ソファーから起き上がり、ベッドへ移動する。

花柄のピンクのベッドシーツは綺麗に整えられていて、そこに座るとふわりと羽毛が舞い、女の子らしい香りがした。

小さなベッドだったが、寝心地はまあまあ良さそうだ。

右手でトントン、とベッドを叩き、来いと合図する。美麗は眉をしかめたが、ゆっくりと隣に座った。その行動は意外だった。

「確かに…ふたり寝れない事はないけど」

ごろりと横になって、美麗に向かい右手を大きく拡げる。きっとこいつは’何やってんのよ!’と発狂するに違いない。こいつの行動は読めるんだ。

しかし、予想と反し彼女は華奢な身体をベッドに預け、俺の腕枕へそっと頭を乗せた。そして、大きな目で顔を覗き込んだ。

おい、何をしている?!

無表情のまま、右へ左へ美麗の身体は揺れる。
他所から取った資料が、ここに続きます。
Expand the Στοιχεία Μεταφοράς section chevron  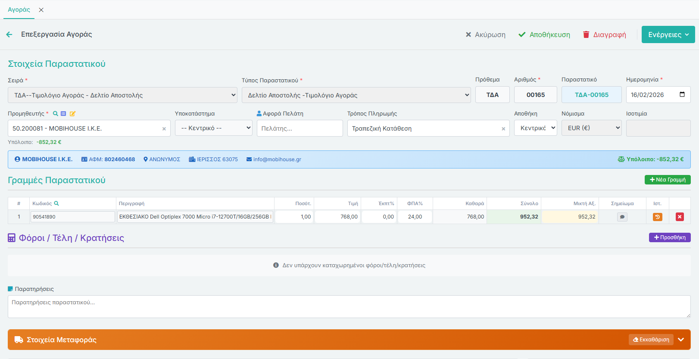[681, 340]
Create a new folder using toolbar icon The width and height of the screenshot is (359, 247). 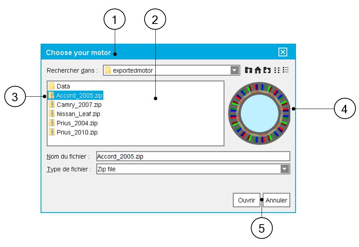coord(267,70)
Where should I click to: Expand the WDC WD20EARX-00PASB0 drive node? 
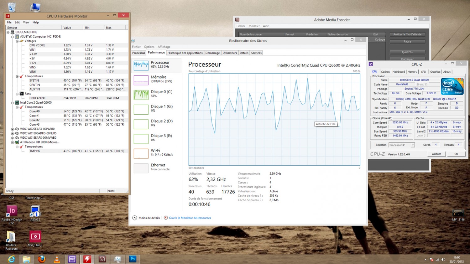coord(13,129)
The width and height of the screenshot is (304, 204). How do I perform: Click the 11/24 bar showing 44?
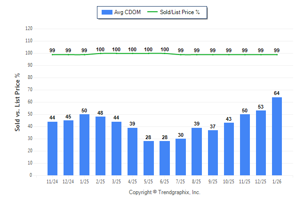pos(53,149)
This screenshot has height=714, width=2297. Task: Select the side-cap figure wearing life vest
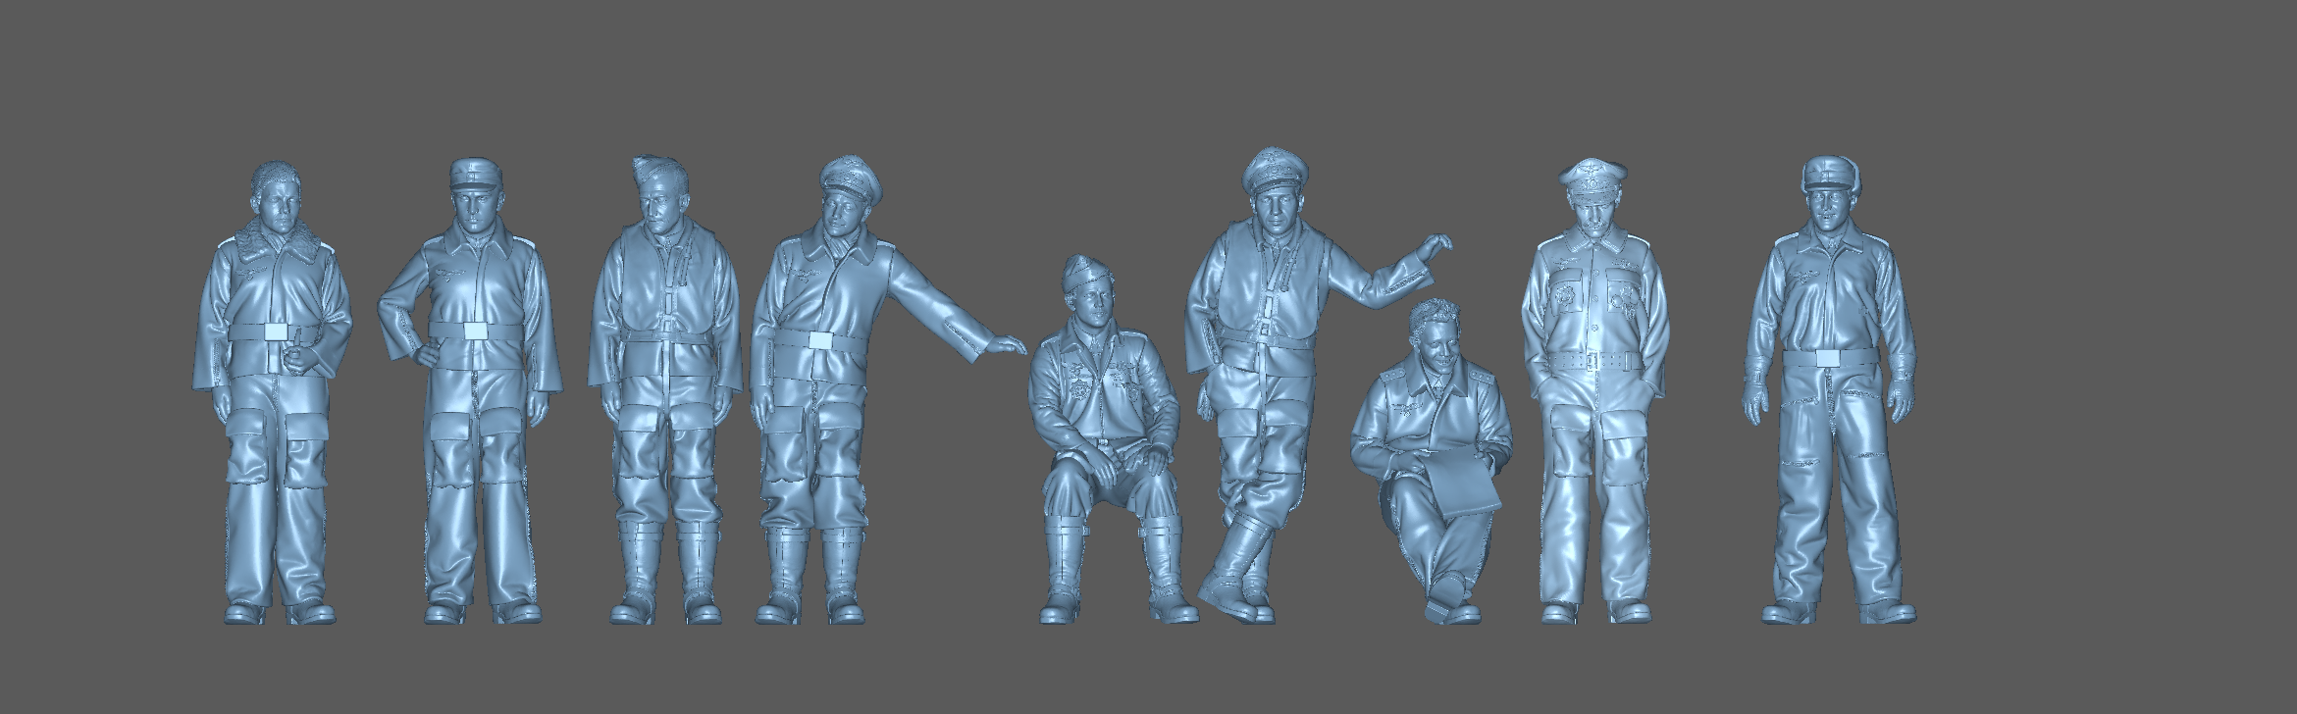662,392

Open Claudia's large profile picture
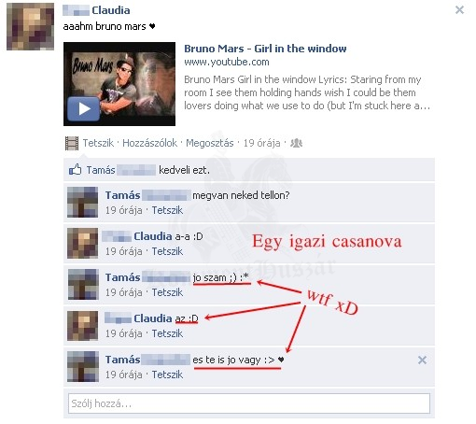[x=30, y=27]
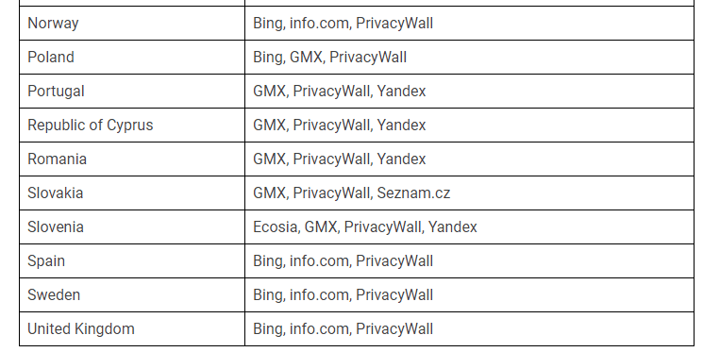Click the Slovenia country cell
This screenshot has width=703, height=352.
[132, 226]
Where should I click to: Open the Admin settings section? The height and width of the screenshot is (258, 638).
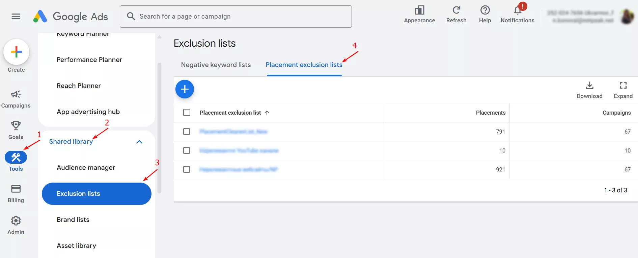[x=16, y=225]
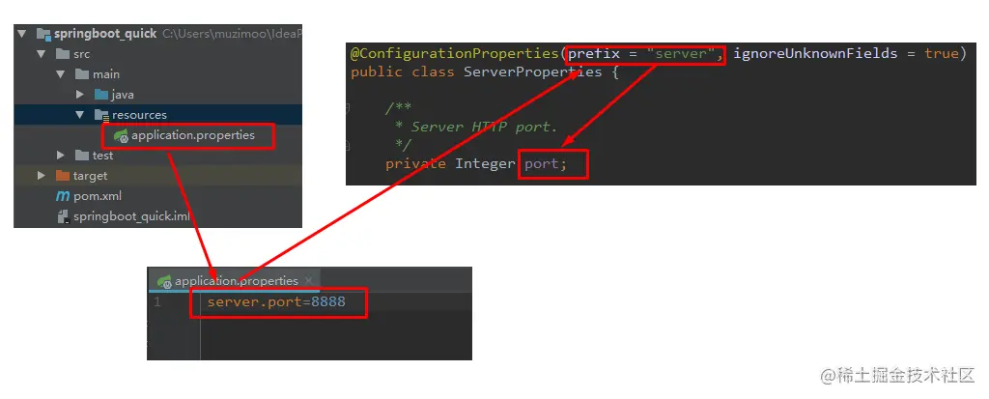The width and height of the screenshot is (989, 399).
Task: Click the orange target folder icon
Action: (x=63, y=176)
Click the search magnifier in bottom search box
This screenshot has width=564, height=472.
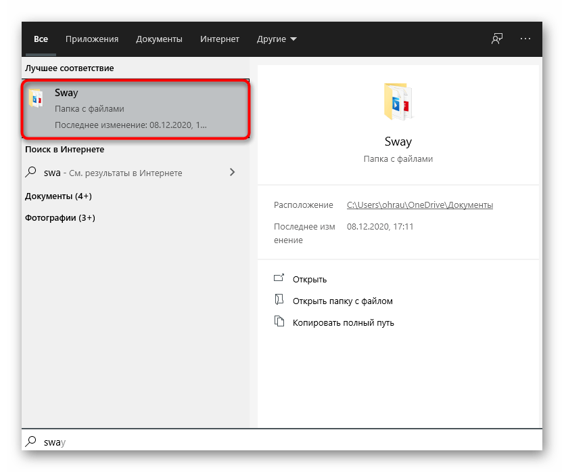click(x=31, y=442)
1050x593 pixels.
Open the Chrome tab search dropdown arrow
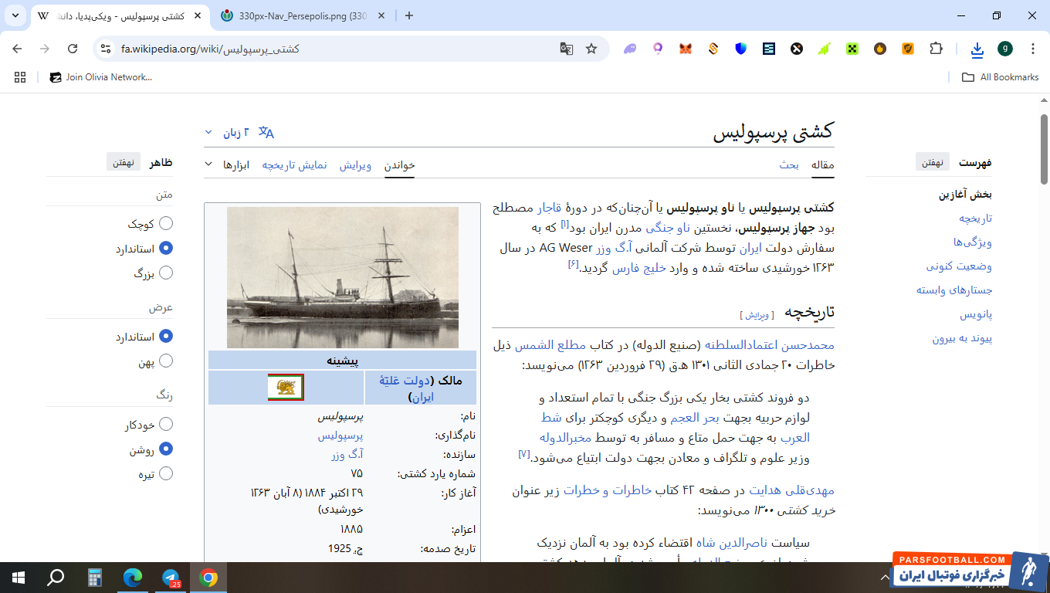[17, 15]
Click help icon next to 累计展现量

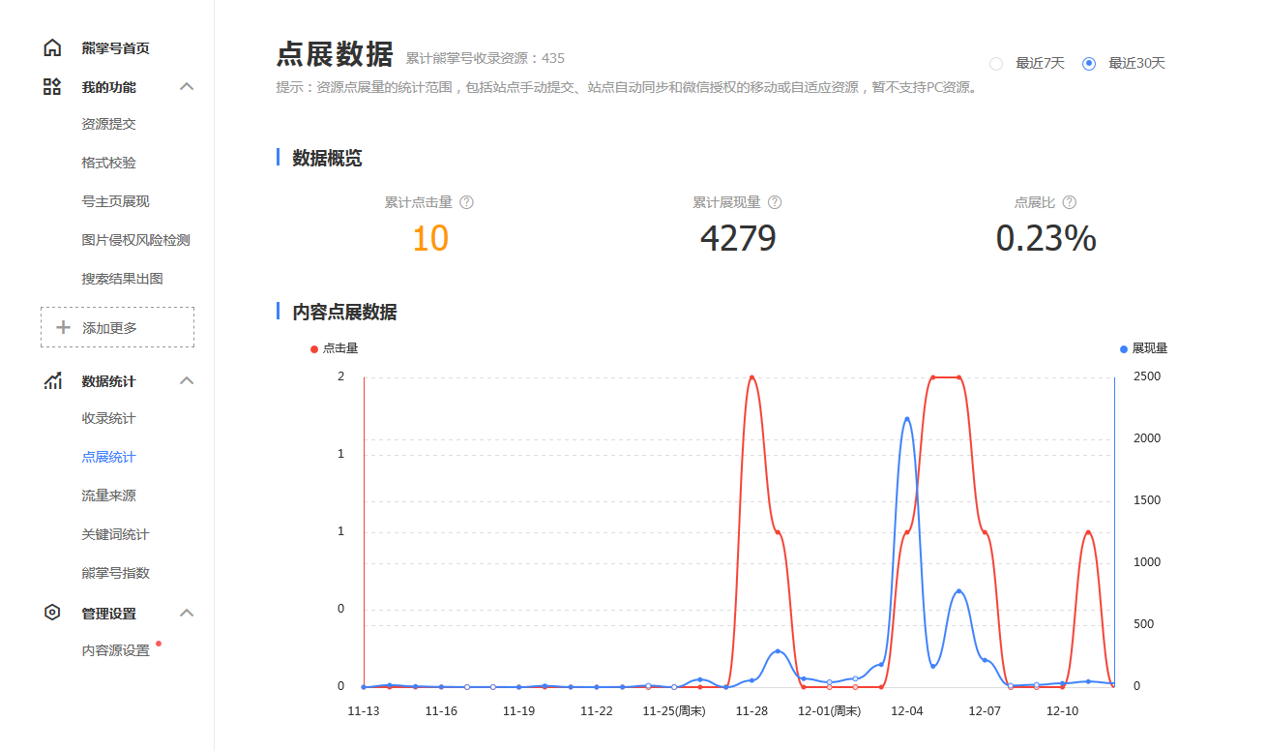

揺れる度、彼女の髪の先からふんわりと良い匂いがしてきて、僅かに振れた肌は思っていたよりずっと柔らかい。

小さな熱が産まれていくのを自分の中で感じていた。

心とは対称的に、心臓が鼓動を刻む。刻み、それが徐々に速くなっていく。その場から硬直して、動けなくなったのは俺の方だった。